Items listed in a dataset
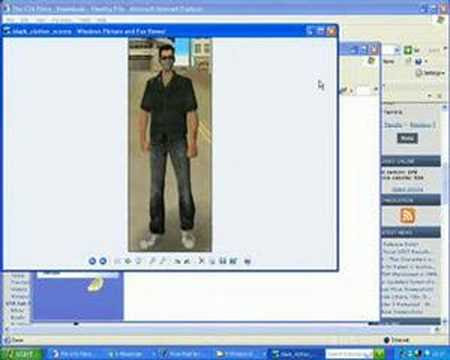Go to the previous image in viewer
Viewport: 450px width, 360px height.
(92, 261)
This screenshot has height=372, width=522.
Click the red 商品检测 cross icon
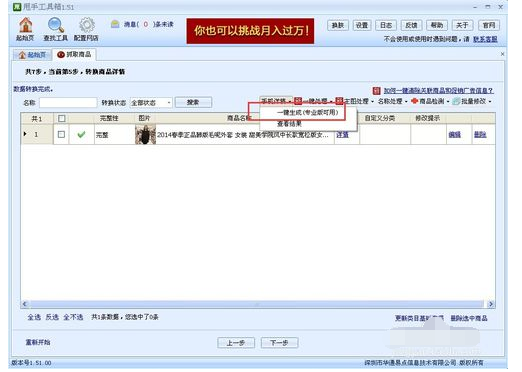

WHAT TO WORK ON →
For the entries above, the output must hold exactly the lines from the one with "This screenshot has height=372, width=522." through the last line, both included, and no pictures.

RESPONSE AREA →
This screenshot has height=372, width=522.
Click the red 商品检测 cross icon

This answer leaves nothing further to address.